Gasotransmitters (NO, CO, CH4, H2S)
Figure 16: gasotransmitters synthesis and their producing enzymes
Nitric oxide (NO), carbon monoxide (CO) and hydrogen sulfide (H2S) collectively known as gasotransmitters (Fig.16). These gases were considered to be highly toxic and hazardous to the environment. Under normal physiological conditions in mammals these molecules are enzymatically regulated and endogenously synthesized. They are lipid-soluble, endogenously produced gaseous messenger molecules and have emerged as potent cytoprotective mediators in various models of tissue and cellular injury. At physiological levels, the exogenous and endogenous manipulation of these three gases has been shown to modulate a number of cytoprotective mechanisms including: vasodilatation, inhibition of apoptosis, modulation of mitochondrial respiration, antioxidants, and inhibition of inflammation. Studies have found that deficiencies in the enzymes (through genetic manipulation or use of inhibitors) exacerbate ischemia-reperfusion (I/R) injury, whereas genetic overexpression of the enzymes induces cytoprotection.
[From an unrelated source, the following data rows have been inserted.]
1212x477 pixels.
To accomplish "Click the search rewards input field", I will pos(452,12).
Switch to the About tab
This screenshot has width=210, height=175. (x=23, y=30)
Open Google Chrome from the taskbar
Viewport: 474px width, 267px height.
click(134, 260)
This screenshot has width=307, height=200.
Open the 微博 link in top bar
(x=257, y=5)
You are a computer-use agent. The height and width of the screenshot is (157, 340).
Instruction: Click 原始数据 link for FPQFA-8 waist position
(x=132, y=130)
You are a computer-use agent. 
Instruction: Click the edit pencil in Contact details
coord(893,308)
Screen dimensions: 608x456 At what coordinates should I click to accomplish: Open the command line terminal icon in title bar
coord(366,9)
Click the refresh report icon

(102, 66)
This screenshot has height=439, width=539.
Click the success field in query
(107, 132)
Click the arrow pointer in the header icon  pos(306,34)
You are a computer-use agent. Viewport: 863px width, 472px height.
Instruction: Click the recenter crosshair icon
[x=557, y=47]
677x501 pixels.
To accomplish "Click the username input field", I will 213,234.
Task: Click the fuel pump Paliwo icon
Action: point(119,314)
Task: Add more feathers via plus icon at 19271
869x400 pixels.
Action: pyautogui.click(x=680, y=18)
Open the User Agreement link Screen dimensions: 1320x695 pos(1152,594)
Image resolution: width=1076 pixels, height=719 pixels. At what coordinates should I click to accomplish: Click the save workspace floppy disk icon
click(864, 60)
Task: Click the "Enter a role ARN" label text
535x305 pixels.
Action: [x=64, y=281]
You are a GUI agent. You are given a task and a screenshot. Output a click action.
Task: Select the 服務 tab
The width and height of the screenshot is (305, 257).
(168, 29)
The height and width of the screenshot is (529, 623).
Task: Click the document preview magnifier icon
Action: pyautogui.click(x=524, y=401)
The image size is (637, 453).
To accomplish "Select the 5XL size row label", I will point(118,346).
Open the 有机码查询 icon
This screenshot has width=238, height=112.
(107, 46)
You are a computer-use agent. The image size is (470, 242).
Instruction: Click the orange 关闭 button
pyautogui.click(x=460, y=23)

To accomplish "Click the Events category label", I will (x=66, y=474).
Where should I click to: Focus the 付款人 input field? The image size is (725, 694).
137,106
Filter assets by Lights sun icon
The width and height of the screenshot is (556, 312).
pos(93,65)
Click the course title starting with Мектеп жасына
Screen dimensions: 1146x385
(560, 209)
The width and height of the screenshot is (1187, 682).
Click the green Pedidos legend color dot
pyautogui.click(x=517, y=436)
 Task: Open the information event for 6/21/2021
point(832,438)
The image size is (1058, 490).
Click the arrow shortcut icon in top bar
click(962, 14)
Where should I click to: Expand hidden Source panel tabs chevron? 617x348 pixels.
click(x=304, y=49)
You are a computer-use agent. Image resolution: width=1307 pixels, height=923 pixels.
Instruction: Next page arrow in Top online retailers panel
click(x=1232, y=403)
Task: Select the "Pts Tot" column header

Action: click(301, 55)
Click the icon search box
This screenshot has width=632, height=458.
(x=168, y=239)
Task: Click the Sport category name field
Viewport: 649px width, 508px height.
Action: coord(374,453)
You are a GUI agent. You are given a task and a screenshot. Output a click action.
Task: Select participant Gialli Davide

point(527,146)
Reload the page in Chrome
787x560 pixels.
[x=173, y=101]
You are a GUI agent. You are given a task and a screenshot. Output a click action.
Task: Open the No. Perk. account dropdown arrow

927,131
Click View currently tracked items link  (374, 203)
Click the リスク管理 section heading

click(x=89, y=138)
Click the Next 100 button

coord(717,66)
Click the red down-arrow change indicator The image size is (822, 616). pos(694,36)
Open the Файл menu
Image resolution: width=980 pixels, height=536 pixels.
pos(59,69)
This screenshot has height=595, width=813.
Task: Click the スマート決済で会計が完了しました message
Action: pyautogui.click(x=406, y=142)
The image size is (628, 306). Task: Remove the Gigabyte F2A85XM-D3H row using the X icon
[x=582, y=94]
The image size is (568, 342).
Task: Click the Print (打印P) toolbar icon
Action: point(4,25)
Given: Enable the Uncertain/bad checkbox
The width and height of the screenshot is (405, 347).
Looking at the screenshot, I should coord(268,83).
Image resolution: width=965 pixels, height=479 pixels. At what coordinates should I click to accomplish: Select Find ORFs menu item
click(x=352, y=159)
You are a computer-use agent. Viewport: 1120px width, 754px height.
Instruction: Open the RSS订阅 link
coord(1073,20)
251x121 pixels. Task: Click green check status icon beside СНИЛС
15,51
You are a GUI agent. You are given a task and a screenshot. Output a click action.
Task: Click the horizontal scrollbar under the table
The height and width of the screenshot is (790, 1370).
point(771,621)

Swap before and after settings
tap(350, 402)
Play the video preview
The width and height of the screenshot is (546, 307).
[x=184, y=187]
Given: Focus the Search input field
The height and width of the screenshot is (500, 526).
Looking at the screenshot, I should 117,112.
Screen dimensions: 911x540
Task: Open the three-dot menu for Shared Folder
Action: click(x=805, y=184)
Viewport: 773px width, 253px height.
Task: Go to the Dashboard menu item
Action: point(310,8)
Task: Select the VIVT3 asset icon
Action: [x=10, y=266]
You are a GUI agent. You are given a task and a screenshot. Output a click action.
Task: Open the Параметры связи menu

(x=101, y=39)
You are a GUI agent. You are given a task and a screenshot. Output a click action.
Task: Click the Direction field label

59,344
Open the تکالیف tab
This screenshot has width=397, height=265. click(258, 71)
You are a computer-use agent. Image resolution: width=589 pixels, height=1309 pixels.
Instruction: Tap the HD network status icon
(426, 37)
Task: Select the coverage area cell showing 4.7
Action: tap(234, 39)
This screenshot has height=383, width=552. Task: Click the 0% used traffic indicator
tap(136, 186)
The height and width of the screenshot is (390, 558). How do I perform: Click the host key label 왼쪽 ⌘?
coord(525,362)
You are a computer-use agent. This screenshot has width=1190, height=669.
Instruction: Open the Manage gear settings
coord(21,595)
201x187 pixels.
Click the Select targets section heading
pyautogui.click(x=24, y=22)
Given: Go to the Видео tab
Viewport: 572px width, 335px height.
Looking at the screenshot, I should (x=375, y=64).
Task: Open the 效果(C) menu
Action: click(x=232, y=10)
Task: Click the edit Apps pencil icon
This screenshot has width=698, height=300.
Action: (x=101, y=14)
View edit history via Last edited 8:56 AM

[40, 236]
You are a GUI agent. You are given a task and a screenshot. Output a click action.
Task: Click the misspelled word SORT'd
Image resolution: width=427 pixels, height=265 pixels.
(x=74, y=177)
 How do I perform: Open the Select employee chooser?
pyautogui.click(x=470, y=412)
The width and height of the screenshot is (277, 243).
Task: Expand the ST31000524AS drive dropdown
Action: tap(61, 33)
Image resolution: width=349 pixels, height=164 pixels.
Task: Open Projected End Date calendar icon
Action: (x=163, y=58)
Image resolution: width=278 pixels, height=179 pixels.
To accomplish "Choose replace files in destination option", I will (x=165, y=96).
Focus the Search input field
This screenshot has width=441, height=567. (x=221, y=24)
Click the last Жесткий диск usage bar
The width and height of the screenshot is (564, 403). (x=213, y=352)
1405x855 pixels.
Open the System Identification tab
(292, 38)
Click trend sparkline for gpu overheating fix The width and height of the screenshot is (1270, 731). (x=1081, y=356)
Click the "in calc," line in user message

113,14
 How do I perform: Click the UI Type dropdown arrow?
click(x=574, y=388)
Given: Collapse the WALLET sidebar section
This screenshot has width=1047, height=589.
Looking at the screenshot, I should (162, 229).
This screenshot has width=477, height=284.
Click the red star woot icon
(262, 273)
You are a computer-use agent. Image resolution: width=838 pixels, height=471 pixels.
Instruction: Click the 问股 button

Furthermore, treatment with pharmacological donors or inhaled gas therapy has also been shown to provide cytoprotection.
However, while their actions are similar, there are some differences in the mechanisms by which these gasotransmitters induce these effects and the regulatory actions of the enzyme systems can vary depending upon the gas being investigated. Furthermore, it does appear to be some crosstalk between the gases, which can provide synergistic and additional regulatory effects.